>>>

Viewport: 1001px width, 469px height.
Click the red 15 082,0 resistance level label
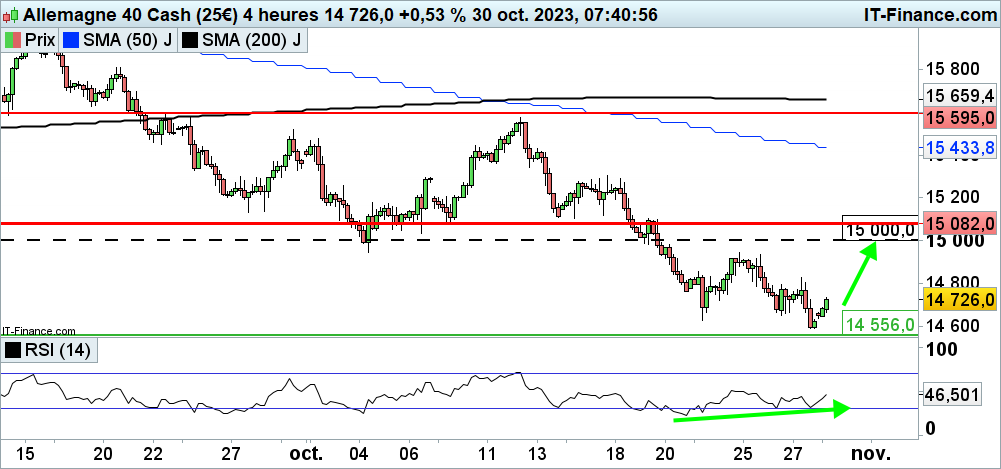pos(958,222)
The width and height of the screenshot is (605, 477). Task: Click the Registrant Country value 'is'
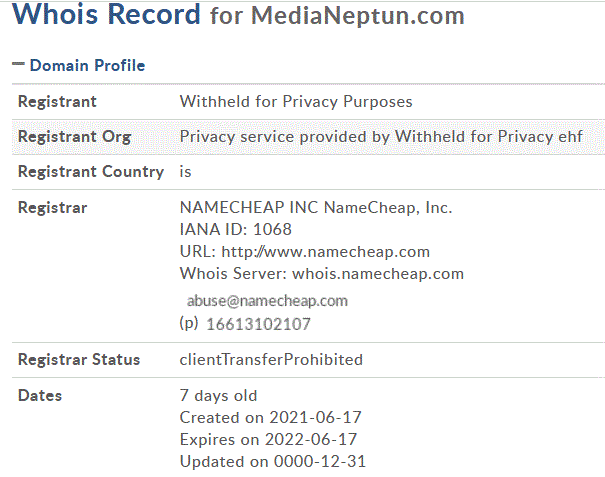[185, 172]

<<<

[Task statement]: Reproduce every row above verbatim, leaving out the pictures.

[Full solution]:
Viewport: 1001px width, 469px height.
Click the red 15 082,0 resistance level label
pos(958,222)
The width and height of the screenshot is (605, 477). Task: Click the Registrant Country value 'is'
[185, 172]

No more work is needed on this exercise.